Competition is good for everyone! For consumers it gives them choice and bargaining power. For vendors, it helps drive innovation to stay ahead in the market and for engineers / architects, well it just gives them more tech to play with, which is always a good thing :-)
By having the GPU sitting on the same die as the CPU, Intel definately has a great solution there, however it seems they sacrifice Core count to do this (I can’t find one with more than 4 Cores?!) which massively impacts server density, which is obviously not great as it leads to additional costs. You’re limited to 2GB frame buffer with this as well. Maybe that will change as the technology evolves. Also, don’t forget AMD have moved into this arena now as well, they also have a different approach to Nvidia and called it MxGPU (Multi User GPU). They use SR-IOV to do it, rather than the GRID software alternative. However, unless things have recently changed, one of the limitations of SR-IOV is that a VM is bound to that piece of hardware and cannot be migrated to another host in the event of a failure. Yes, currently this migration technology (vMotion / XenMotion) is not available for Nvidia either, however by using a software layer, the Hypervisor vendors can at least have the oppertunity to develop this technology, whereas with hardware, no one has done this to date. Another advantage of using a software layer, is that it’s easier to add new features and enhancements, whereas with hardare, obviously not so much.

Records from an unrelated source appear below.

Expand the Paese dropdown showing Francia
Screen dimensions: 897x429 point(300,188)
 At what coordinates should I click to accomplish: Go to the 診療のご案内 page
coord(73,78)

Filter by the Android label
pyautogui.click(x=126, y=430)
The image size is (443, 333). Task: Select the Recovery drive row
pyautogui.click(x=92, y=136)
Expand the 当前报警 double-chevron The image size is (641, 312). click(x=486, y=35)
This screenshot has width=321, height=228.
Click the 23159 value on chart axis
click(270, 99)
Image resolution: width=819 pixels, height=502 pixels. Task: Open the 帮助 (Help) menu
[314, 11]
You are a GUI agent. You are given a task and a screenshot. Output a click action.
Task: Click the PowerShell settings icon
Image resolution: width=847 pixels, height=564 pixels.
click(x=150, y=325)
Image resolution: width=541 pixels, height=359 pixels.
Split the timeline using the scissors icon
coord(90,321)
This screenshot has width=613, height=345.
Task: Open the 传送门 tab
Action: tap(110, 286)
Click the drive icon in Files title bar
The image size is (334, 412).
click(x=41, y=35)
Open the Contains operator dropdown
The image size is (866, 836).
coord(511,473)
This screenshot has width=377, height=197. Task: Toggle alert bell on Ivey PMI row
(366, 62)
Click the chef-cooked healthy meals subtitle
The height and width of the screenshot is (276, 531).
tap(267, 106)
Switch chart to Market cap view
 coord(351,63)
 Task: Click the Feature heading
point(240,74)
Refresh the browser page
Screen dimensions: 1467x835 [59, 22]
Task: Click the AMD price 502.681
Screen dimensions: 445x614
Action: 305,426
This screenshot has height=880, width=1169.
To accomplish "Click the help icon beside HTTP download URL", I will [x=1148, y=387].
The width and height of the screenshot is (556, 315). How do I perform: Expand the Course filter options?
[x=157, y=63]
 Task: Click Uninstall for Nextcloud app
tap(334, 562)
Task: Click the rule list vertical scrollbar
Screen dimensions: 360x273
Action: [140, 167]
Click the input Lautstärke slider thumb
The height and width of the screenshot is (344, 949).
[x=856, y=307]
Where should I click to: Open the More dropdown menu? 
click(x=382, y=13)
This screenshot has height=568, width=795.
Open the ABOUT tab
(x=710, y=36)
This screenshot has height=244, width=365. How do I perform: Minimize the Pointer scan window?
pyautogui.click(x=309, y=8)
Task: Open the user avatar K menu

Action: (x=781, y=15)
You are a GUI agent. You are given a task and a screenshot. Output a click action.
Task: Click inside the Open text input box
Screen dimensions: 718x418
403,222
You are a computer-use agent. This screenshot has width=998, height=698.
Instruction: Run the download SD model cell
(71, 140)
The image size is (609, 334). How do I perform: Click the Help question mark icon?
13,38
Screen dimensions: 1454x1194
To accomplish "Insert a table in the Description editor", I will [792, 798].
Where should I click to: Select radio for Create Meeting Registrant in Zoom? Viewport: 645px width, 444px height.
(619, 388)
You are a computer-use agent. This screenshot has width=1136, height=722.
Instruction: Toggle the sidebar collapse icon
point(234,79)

I think it’s safe to say that Nvidia did (let’s say) get “overly ambitious” with their initial pricing model for GRID 2.0, however they did recognise this which is why it was quickly refined to what it is now, which is much more pleasing.
Depending on how the solution is designed, it can be pretty cost effective. For the Task / Knowledge workers, you can be looking at over 100 users per physical server with the right CPU / Memory / GPU combination. Add to that the fact they are no longer chained to their desks, no longer need to have PCs running and maintained, Air Conditioning costs because of all the PCs etc etc, these things all add up and they have a value of some sort.
By using a GPU in the servers, the CPUs don’t have to work so hard, so you get more users per server, up to a point where you actually need less physical servers to support the same amount of users. The total cost of the solution can be reduced as you don’t need to purchase, run, cool, maintain, support and license as much hardware.
If you compare a K1 to an M10 with XenDesktop or Horizon, the K1 would support a Max of 32 users per Card. With the same use case, the M10 will support 64, and give a better experience due to better architecture and feature set, plus what I mentioned above about SUMs for support, updates, maintanence feature enhancements etc which you don’t get with the older GPUs. Also, don’t forget that’s Concurrent User, not Total Users. Adding another K1 and M10 into the same server, you’re now looking at 64 users (2x K1) compared to 128 (2x M10) if you don’t run into CPU contention issues that is. That’s double the density, so theroetically, you’d need 50% less physical servers to support the same amount of users. That’s less hardware to rack, install / configure, power, cool, maintain, support and less Hypervisors to license, if you run Citrix on-top of vSphere, that’s quite a saving! …
Do you mind me asking, how may users is your client looking to support on this platform?